I am a software developer and I have made a Java class that solves general equations. I thought that I could use the Newton's method which is pretty good but of course I have to set up the bounds. Let me explain better.
- The user inputs a function such as
f(x) = x^3 - x/(x+2) + cos(x). The plot of this function is this - The user must input the bounds in which he thinks that there will be a root (where the function intersects with the x axis). Let's say that we have chosen the interval
[-3, 0] - Now I am going to start a loop in which I create a lot of sub-intervals for example
[-3 ; -2.8],[-2.8 ; -2.6],[-2.6 ; -2.4]and so on. In this way I am able to find the interval in which I have a solution because I just have to check where the sign of the function changes (Bolzano's theorem for roots).- I apply Newton's method in the chosen interval and I get an approx. value of the roots.
The implementation you have seen above is the best that I could imagine. Basically first I need to generate a lot of intervals and then where I am sure that I have a solution, I apply the method.

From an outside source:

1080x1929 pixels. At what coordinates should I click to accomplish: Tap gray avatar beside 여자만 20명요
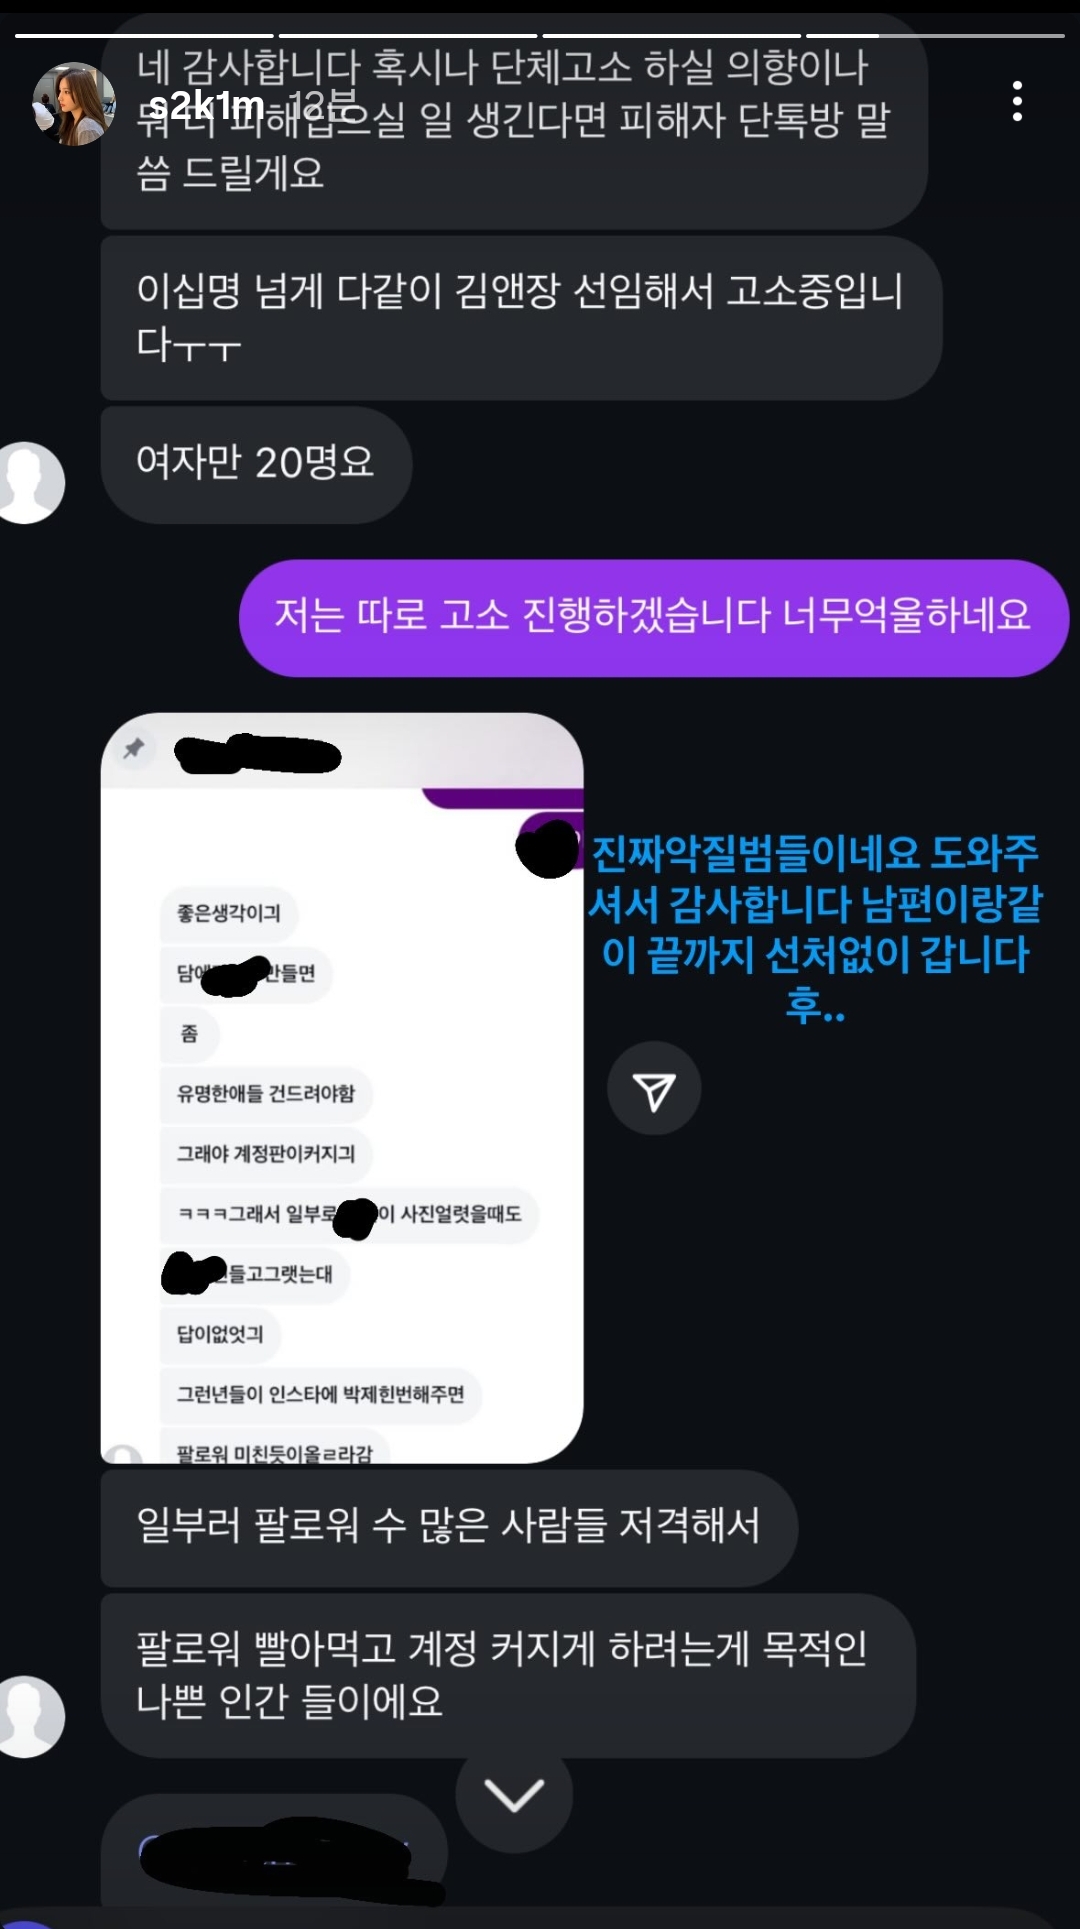[30, 482]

We assume that the function in each interval is continuous
Question. Newton's method is fast and pretty good, but my program is slow due to the generation of intervals. What I am asking: is there a better method?
Note that I am not asking suggestions about the code. I would like to know if there is a best approach that I could use to solve equations in general, not only polynomials.
In particular I have made a lot of researches on this topic because my goal is to be able to solve equations without putting the bounds. In the case above I was forces to set an interval in which I had to look for the solutions. Is there something that could help me?
The Wikipedia article is very good for talking about the mathematical reasons why newton's method fails. I would check for multiple roots and your implementation if you feel that your code is not very fast. You should try finding the roots of $$f(x)= 2 \log(x) + \sqrt{x} -2 $$ and $$g(x)=(x-1)^6 .$$ Because of the multiple roots convergence should be much faster for $f$ than $g$. If you don't want your users to provide a interval what you should do is try a random number of initial points (in the domain of the given function). After a sufficient number of random initial points there is a high likely hood that all roots have been found.
Of course you should also tell you users to only input continuous functions as well.
If you need a method that will always find a root for an interval see the BiSection Method (you may still need to find multiple intervals if there are multiple roots to your equation, but bisection always gives at least one root if it exists).